The CBE added that the surplus in the balance of payment in FY 2014/2015 came as a result of capital and fiscal transactions achieving net inflow of about $17.6bn, against $5.3bn in FY 2013/2014. This was due to the increase in foreign investments in Egypt, and deposits by Arab banks at the CBE.
The current account deficit increased to about $12.2bn, against $2.7bn in the last FY.
According to the CBE, this increase came on the back of the trade deficit rising to $4.7bn or 13%, to register $38.8bn in FY 2014/2015, against about $34.1 in the previous FY, due to the 15.5% decline in merchandise exports, recording $22.1bn against $26.1bn in FY 2013/2014.
The bank explained that the decline in merchandise exports was traceable to a $3.7bn drop in oil exports proceeds, in light of the fall in global oil prices by 28.7%, 50.1%, and 43.1% in Q2, Q3, and Q4 of FY 2014/2015, compared to the same period of the preceding FY. This is in addition to the decline in oil products exports, as well as the $0.3bn decline in non-oil commodities in FY 2014/2015.
The CBE pointed out the slight increase in merchandise imports by $0.7bn, or 1.1%, in FY 2014/2015 compared to the preceding year, to register $60.8bn. This came as a direct result of the $1.6bn rise in non-oil imports, while oil imports decreased by $0.9bn.
The CBE added that the net unrequited transfers fell to $21.9bn, from $30.4bn, due to the retreat in net official transfers (commodity and cash) from $11.9bn to as low as $2.7bn.

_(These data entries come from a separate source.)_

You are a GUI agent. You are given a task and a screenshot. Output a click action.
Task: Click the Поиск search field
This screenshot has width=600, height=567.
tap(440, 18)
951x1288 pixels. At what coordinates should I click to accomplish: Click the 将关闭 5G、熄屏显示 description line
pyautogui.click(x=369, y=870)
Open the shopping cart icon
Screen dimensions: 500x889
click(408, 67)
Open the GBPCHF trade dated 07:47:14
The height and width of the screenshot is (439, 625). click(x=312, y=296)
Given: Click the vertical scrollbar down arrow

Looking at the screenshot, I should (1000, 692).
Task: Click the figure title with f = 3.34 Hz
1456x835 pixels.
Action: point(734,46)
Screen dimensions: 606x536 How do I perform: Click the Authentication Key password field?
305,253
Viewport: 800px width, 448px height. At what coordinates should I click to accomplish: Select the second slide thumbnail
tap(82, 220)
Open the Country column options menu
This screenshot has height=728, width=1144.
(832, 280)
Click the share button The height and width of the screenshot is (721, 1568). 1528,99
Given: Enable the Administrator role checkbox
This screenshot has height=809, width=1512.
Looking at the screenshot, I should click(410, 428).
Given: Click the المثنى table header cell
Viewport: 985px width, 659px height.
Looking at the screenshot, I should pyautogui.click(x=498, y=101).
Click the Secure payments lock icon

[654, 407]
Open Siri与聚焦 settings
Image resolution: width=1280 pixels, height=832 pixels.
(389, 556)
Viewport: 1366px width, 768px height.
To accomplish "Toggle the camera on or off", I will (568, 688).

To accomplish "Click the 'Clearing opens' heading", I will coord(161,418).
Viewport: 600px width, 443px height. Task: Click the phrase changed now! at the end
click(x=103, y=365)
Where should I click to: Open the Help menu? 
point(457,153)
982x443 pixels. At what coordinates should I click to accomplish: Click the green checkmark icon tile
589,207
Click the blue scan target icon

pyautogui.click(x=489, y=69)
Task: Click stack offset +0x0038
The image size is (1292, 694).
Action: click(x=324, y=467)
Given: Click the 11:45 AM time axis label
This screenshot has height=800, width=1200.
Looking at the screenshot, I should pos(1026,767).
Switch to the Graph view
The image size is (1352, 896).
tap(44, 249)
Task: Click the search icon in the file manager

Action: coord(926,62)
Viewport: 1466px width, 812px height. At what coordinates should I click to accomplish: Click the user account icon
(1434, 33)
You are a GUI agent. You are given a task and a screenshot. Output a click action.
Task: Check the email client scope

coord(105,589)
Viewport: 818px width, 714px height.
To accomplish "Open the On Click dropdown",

In contrast, services and income balance ran a surplus of $4.7bn, versus $978.5m during FY 2013/2014.
The CBE added that this surplus stemmed primarily from the 45.3% surge in tourism revenues, to register $7.4bn, against $5.1bn, supported by the 36.1% rise in tourist nights, to post 99.2m nights, versus 72.9m last year.
The capital and financial account registered a net inflow of $17.6bn during the last FY, compared to $5.3bn during the previous FY, due to the rise in the net change in the CBE’s liabilities to foreign countries, registering a net inflow of $5.5bn in FY 2014/2015, against $1.9bn during FY 2013/2014, largely due to the increase in the deposits from some Arab countries.
The CBE explained that the net inflows of foreign direct investment (FDI) in Egypt increased from $4.1bn to $6.4bn during the last FY.
Net inflows for greenfield investments increased by 69.1%, recording $3.8bn, compared to $2.2bn the previous year. Those for oil sector investments increased to $1.7bn, compared to $1.6bn. Investments in real estate purchases increased to $776.2m from the $133.7m achieved last year.
The CBE pointed out that the portfolio investment in Egypt from net inflow achieved $1.2bn, compared to a net outflow of $638.6m. This was the outcome of the repayment of bonds that were due in the last year, amounting to $2.5bn, and of foreigners’ subscriptions of $1.35bn for bonds issued by the Egyptian government in the same year.
Foreigners’ net investments on the stock exchange amounted to net purchases of $481.2m, compared to $444.5m a year earlier, according to the CBE.